Personal information
- Born: October 22, 1990 (age 35) London, Ontario, Canada
- Height: 6 ft 0 in (1.83 m)
- Weight: 206 lb (93 kg)

Career information
- CJFL: London Beefeaters
- University: Montreal Western Ontario
- CFL draft: 2014: 6th round, 48th overall pick

Career history
- 2014: Edmonton Eskimos*
- 2015: Edmonton Eskimos*
- 2016–2017: Ottawa Redblacks
- 2018: Montreal Alouettes*
- 2018–2019: Toronto Argonauts
- * Offseason and/or practice squad member only

Awards and highlights
- Grey Cup champion (2016);
- Stats at CFL.ca

= Zackary Medeiros =

Canadian gridiron football player (born 1990)

Zackary Medeiros (born October 22, 1990) is a Canadian former professional football placekicker and punter who played in the Canadian Football League (CFL). He was originally drafted 48th overall by the Edmonton Eskimos in the 2014 CFL draft. He won his first Grey Cup championship while playing for the Ottawa Redblacks in the 104th Grey Cup game.

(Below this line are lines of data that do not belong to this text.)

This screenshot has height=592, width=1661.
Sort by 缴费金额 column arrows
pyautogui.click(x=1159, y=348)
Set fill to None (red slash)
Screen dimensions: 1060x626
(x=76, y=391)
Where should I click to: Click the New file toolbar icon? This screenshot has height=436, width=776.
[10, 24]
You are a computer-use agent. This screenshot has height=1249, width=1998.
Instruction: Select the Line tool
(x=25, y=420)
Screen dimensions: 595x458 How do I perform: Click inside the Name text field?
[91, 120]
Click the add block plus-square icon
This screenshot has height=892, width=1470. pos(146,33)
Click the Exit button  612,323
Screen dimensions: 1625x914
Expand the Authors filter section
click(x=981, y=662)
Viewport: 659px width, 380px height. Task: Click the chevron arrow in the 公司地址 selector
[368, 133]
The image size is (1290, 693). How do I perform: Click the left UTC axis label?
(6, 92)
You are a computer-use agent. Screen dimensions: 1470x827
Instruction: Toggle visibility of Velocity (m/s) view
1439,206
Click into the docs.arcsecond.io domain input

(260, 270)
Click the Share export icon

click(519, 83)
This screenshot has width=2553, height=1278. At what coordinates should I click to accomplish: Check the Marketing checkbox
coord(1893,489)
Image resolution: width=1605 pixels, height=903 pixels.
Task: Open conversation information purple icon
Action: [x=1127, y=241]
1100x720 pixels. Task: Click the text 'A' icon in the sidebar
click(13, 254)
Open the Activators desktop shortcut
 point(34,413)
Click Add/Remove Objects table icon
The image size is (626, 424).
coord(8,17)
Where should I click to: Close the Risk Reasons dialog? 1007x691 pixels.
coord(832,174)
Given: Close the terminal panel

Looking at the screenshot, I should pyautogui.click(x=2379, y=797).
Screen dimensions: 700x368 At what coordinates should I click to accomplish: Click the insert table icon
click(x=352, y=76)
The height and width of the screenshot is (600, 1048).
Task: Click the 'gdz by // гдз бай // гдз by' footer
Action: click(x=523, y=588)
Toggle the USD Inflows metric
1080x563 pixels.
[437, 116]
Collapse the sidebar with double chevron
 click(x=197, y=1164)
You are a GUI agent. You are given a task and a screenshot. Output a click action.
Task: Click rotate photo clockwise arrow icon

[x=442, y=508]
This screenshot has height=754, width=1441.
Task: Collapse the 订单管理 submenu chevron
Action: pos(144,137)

==College and junior career==
Medeiros played for the Montreal Carabins for the 2010 and 2011 seasons before moving back to London, Ontario to play for the London Beefeaters of the Canadian Junior Football League. He had a strong season in 2013, which led to him being drafted into the Canadian Football League. After attending training camp with the Edmonton Eskimos, Medeiros transferred to the Western Mustangs football program for the 2014 season, making 20 of 25 field goal attempts and punting 42 times for an average of 39.7 yards per punt.

==Professional career==
===Edmonton Eskimos===
Medeiros was drafted in the sixth round, 48th overall, by the Edmonton Eskimos in the 2014 CFL draft. He attended training camp, but chose to go back to play in Canadian Interuniversity Sport football for the 2014 season. He re-signed with the team on May 13, 2015, but was released during training camp on June 15, 2015.

===Ottawa Redblacks===
Medeiros was signed by the Redblacks on June 27, 2016 to play as the team's punter so Chris Milo could focus on placekicking. He played in 13 regular season games, punting 63 times for an average of 43.7 yards per punt. He was eventually replaced by Ray Early, who was also handling the placekicking duties following an injury to Milo, but Medeiros still had kickoff duties in the East Final and Grey Cup games, earning his first championship as part of the 104th Grey Cup winning team. He spent time on the injured list for the 2017 Ottawa Redblacks season and was eventually released on August 17, 2017.

===Montreal Alouettes===
On April 25, 2018, it was announced that Medeiros had signed with the Montreal Alouettes. He played in one preseason game on May 31, 2018, missing his only field goal attempt from 37 yards. He was released on June 5, 2018.

===Toronto Argonauts===
Medeiros was signed by the Toronto Argonauts on July 30, 2018 following an injury to their incumbent kicker, Ronnie Pfeffer. He played three days later, performing all three kicking duties in the Argonauts' win over his former team, the Redblacks. He finished the 2018 season completing 15 field goals on 20 attempts before being replaced as the team's placekicker by Drew Brown in the 15th game of the season. Medeiros continued to be the team's punter for all but one game after he was signed, finishing with 59 punts for a 46.1 yard average and a 34.9 net yard average. Following the 2018 season, he was re-signed by the Argonauts to a two-year contract extension. However, he was released by the Argonauts on June 8, 2019 as part of final training camp cuts. He was then re-signed again on June 25, 2019 to the practice roster. Medeiros played in eight games for the Argonauts in 2019 as both a placekicker and punter. As a pending free agent in 2020, he was released during the free agency negotiation window on February 7, 2020.